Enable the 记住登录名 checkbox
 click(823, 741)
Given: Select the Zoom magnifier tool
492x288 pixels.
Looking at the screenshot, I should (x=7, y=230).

§ **WHAT YOU SHOULD DO**:
Extract every entry above as it appears.

§ **RESPONSE**:
Enable the 记住登录名 checkbox
 click(823, 741)
Given: Select the Zoom magnifier tool
492x288 pixels.
Looking at the screenshot, I should (x=7, y=230).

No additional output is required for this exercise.